Recombinant Pseudomonas entomophila Monofunctional biosynthetic peptidoglycan transglycosylase (mtgA)

What is Monofunctional Biosynthetic Peptidoglycan Transglycosylase (mtgA)?

Monofunctional biosynthetic peptidoglycan transglycosylase (mtgA) is an enzyme that catalyzes the polymerization of lipid II molecules into glycan strands of peptidoglycans in bacterial cell walls . Unlike bifunctional penicillin-binding proteins (PBPs), mtgA exclusively performs the glycosyltransferase function without transpeptidase activity. In Pseudomonas entomophila, mtgA (UniProt accession: Q1IGD6) is a 236-amino acid protein that plays a critical role in cell wall biosynthesis .

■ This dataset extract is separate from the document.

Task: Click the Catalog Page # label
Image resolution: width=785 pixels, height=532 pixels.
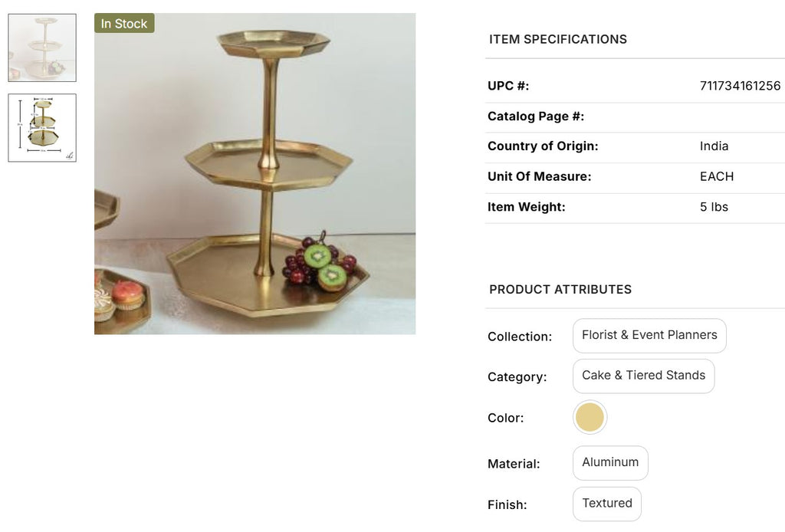Action: tap(536, 117)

The enzyme's primary function is to catalyze glycan chain elongation, which is essential for maintaining cell wall integrity and facilitating proper cell division. Research has demonstrated that mtgA interacts with other cell division proteins, suggesting its collaborative role in peptidoglycan assembly during the bacterial cell cycle .

How does mtgA contribute to bacterial cell wall synthesis?

The bacterial cell wall synthesis process involves multiple enzymes working in concert to build and maintain peptidoglycan architecture. mtgA specifically contributes to this process by:

• Catalyzing the polymerization of GlcNAc-labeled lipid II into peptidoglycan strands

• Working in coordination with penicillin-binding proteins (PBPs)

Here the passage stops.